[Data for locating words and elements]
————————

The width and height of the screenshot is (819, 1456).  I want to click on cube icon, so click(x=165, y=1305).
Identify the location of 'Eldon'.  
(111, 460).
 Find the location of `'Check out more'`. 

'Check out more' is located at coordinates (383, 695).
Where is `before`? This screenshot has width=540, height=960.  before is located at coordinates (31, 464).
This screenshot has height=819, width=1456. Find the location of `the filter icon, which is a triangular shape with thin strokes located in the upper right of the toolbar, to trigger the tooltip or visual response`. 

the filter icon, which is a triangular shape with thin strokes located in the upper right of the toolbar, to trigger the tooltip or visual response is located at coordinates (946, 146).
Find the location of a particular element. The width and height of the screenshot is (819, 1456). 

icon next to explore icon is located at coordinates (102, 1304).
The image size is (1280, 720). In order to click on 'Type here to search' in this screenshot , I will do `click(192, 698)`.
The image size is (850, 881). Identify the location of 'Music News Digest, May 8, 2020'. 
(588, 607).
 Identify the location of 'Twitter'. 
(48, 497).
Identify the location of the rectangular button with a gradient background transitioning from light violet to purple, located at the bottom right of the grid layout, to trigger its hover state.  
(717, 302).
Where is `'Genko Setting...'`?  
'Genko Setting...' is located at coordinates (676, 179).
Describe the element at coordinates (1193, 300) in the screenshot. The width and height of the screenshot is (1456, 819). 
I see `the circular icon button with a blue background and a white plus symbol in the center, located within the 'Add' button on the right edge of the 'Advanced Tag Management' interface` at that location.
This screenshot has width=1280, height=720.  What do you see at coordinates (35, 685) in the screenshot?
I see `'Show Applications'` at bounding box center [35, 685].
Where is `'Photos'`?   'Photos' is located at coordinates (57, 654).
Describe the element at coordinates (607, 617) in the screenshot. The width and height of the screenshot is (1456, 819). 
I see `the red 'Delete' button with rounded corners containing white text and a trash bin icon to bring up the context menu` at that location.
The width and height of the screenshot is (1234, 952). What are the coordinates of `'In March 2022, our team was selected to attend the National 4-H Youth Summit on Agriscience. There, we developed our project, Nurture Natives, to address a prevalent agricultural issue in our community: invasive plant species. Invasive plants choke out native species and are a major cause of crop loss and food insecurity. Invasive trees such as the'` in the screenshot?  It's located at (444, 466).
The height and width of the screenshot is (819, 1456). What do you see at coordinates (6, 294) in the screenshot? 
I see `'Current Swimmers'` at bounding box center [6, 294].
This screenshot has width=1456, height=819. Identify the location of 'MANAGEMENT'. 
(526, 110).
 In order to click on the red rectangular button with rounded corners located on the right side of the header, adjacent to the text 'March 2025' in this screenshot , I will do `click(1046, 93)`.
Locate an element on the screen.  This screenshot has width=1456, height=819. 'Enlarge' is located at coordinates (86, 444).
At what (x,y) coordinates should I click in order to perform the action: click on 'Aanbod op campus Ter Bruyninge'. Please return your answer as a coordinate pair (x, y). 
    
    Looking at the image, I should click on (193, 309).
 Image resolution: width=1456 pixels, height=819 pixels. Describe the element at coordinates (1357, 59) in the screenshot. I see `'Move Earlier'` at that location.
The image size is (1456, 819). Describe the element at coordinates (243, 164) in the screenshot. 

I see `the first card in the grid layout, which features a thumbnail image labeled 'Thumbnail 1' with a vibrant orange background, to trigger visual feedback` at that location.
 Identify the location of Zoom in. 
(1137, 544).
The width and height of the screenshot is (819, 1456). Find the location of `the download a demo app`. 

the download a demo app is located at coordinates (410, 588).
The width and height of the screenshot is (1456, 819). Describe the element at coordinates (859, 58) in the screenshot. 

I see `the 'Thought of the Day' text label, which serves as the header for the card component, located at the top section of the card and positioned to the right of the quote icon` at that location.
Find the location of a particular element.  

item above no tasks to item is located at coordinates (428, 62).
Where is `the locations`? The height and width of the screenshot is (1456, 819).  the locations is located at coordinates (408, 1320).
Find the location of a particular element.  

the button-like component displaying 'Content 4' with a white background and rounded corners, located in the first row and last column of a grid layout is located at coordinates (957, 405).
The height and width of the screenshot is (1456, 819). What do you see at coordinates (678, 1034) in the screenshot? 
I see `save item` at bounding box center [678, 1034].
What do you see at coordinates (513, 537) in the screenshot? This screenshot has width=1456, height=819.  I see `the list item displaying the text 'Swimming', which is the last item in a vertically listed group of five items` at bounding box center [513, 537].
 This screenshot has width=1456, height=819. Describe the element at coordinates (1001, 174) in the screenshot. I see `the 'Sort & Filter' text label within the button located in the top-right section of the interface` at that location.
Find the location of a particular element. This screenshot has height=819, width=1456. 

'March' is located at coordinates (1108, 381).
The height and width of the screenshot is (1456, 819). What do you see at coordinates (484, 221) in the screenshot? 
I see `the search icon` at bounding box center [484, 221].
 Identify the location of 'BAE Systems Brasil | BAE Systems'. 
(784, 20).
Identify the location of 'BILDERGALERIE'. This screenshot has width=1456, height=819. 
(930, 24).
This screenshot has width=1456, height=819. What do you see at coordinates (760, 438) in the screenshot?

————————

[Objective]:
Write out every line of the entries above again, without changing anything.

[The result]:
The width and height of the screenshot is (819, 1456).  I want to click on cube icon, so click(x=165, y=1305).
Identify the location of 'Eldon'.  
(111, 460).
 Find the location of `'Check out more'`. 

'Check out more' is located at coordinates (383, 695).
Where is `before`? This screenshot has width=540, height=960.  before is located at coordinates (31, 464).
This screenshot has height=819, width=1456. Find the location of `the filter icon, which is a triangular shape with thin strokes located in the upper right of the toolbar, to trigger the tooltip or visual response`. 

the filter icon, which is a triangular shape with thin strokes located in the upper right of the toolbar, to trigger the tooltip or visual response is located at coordinates (946, 146).
Find the location of a particular element. The width and height of the screenshot is (819, 1456). 

icon next to explore icon is located at coordinates (102, 1304).
The image size is (1280, 720). In order to click on 'Type here to search' in this screenshot , I will do `click(192, 698)`.
The image size is (850, 881). Identify the location of 'Music News Digest, May 8, 2020'. 
(588, 607).
 Identify the location of 'Twitter'. 
(48, 497).
Identify the location of the rectangular button with a gradient background transitioning from light violet to purple, located at the bottom right of the grid layout, to trigger its hover state.  
(717, 302).
Where is `'Genko Setting...'`?  
'Genko Setting...' is located at coordinates (676, 179).
Describe the element at coordinates (1193, 300) in the screenshot. The width and height of the screenshot is (1456, 819). 
I see `the circular icon button with a blue background and a white plus symbol in the center, located within the 'Add' button on the right edge of the 'Advanced Tag Management' interface` at that location.
This screenshot has width=1280, height=720.  What do you see at coordinates (35, 685) in the screenshot?
I see `'Show Applications'` at bounding box center [35, 685].
Where is `'Photos'`?   'Photos' is located at coordinates (57, 654).
Describe the element at coordinates (607, 617) in the screenshot. The width and height of the screenshot is (1456, 819). 
I see `the red 'Delete' button with rounded corners containing white text and a trash bin icon to bring up the context menu` at that location.
The width and height of the screenshot is (1234, 952). What are the coordinates of `'In March 2022, our team was selected to attend the National 4-H Youth Summit on Agriscience. There, we developed our project, Nurture Natives, to address a prevalent agricultural issue in our community: invasive plant species. Invasive plants choke out native species and are a major cause of crop loss and food insecurity. Invasive trees such as the'` in the screenshot?  It's located at (444, 466).
The height and width of the screenshot is (819, 1456). What do you see at coordinates (6, 294) in the screenshot? 
I see `'Current Swimmers'` at bounding box center [6, 294].
This screenshot has width=1456, height=819. Identify the location of 'MANAGEMENT'. 
(526, 110).
 In order to click on the red rectangular button with rounded corners located on the right side of the header, adjacent to the text 'March 2025' in this screenshot , I will do `click(1046, 93)`.
Locate an element on the screen.  This screenshot has width=1456, height=819. 'Enlarge' is located at coordinates (86, 444).
At what (x,y) coordinates should I click in order to perform the action: click on 'Aanbod op campus Ter Bruyninge'. Please return your answer as a coordinate pair (x, y). 
    
    Looking at the image, I should click on (193, 309).
 Image resolution: width=1456 pixels, height=819 pixels. Describe the element at coordinates (1357, 59) in the screenshot. I see `'Move Earlier'` at that location.
The image size is (1456, 819). Describe the element at coordinates (243, 164) in the screenshot. 

I see `the first card in the grid layout, which features a thumbnail image labeled 'Thumbnail 1' with a vibrant orange background, to trigger visual feedback` at that location.
 Identify the location of Zoom in. 
(1137, 544).
The width and height of the screenshot is (819, 1456). Find the location of `the download a demo app`. 

the download a demo app is located at coordinates (410, 588).
The width and height of the screenshot is (1456, 819). Describe the element at coordinates (859, 58) in the screenshot. 

I see `the 'Thought of the Day' text label, which serves as the header for the card component, located at the top section of the card and positioned to the right of the quote icon` at that location.
Find the location of a particular element.  

item above no tasks to item is located at coordinates (428, 62).
Where is `the locations`? The height and width of the screenshot is (1456, 819).  the locations is located at coordinates (408, 1320).
Find the location of a particular element.  

the button-like component displaying 'Content 4' with a white background and rounded corners, located in the first row and last column of a grid layout is located at coordinates (957, 405).
The height and width of the screenshot is (1456, 819). What do you see at coordinates (678, 1034) in the screenshot? 
I see `save item` at bounding box center [678, 1034].
What do you see at coordinates (513, 537) in the screenshot? This screenshot has width=1456, height=819.  I see `the list item displaying the text 'Swimming', which is the last item in a vertically listed group of five items` at bounding box center [513, 537].
 This screenshot has width=1456, height=819. Describe the element at coordinates (1001, 174) in the screenshot. I see `the 'Sort & Filter' text label within the button located in the top-right section of the interface` at that location.
Find the location of a particular element. This screenshot has height=819, width=1456. 

'March' is located at coordinates (1108, 381).
The height and width of the screenshot is (1456, 819). What do you see at coordinates (484, 221) in the screenshot? 
I see `the search icon` at bounding box center [484, 221].
 Identify the location of 'BAE Systems Brasil | BAE Systems'. 
(784, 20).
Identify the location of 'BILDERGALERIE'. This screenshot has width=1456, height=819. 
(930, 24).
This screenshot has width=1456, height=819. What do you see at coordinates (760, 438) in the screenshot?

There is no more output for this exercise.